Stored data entries
○ ○ ○ ○ ○

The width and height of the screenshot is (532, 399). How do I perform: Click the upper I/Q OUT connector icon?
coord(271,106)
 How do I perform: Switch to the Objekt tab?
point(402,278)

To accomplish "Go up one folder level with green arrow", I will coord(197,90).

○ ○ ○ ○ ○

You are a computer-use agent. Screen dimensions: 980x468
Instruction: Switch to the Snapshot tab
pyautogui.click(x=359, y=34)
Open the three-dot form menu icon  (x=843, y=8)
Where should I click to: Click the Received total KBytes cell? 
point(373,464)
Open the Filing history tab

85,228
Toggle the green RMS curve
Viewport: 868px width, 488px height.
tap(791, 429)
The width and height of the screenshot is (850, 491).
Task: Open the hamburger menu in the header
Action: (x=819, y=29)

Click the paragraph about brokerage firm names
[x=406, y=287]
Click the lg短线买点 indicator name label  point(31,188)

○ ○ ○ ○ ○

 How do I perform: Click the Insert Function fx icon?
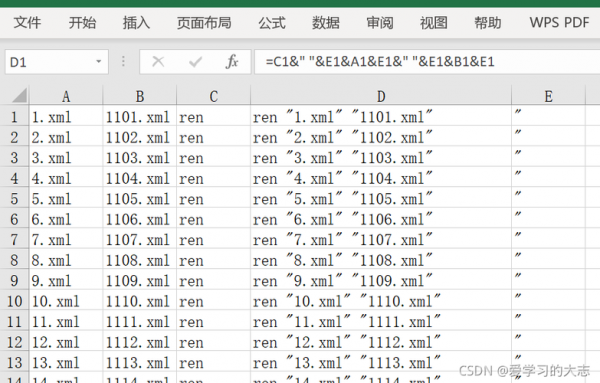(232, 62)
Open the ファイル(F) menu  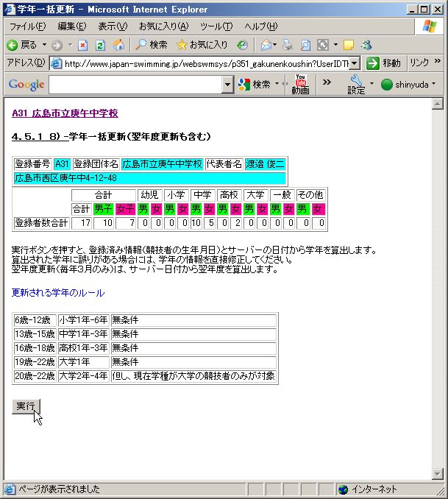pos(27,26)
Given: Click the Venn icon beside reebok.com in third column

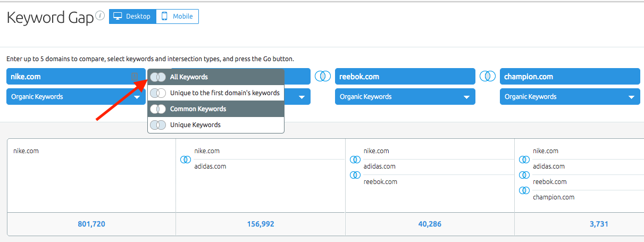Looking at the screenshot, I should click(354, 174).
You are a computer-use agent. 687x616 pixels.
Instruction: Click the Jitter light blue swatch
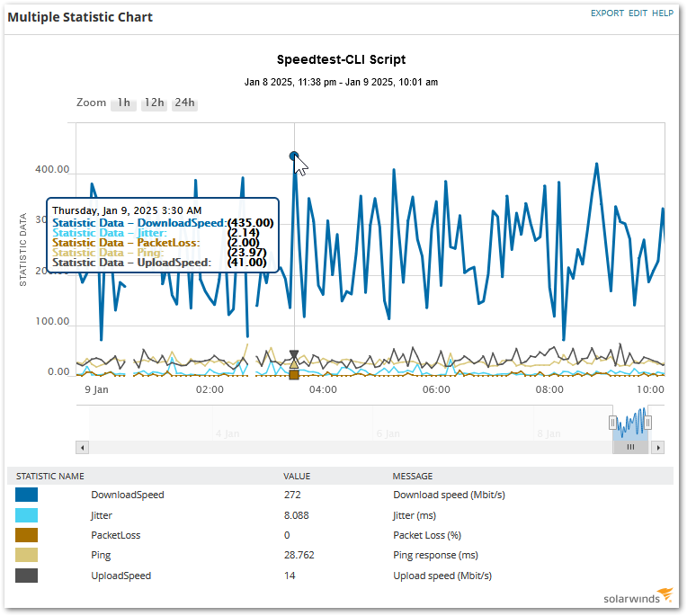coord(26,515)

○ ○ ○ ○ ○

What the task asks: Where a line in the entries holds "computer", copy that line.

Response to the exercise:
You are a computer-use agent. Screen dimensions: 980x468
You are a computer-use agent. 687x616 pixels.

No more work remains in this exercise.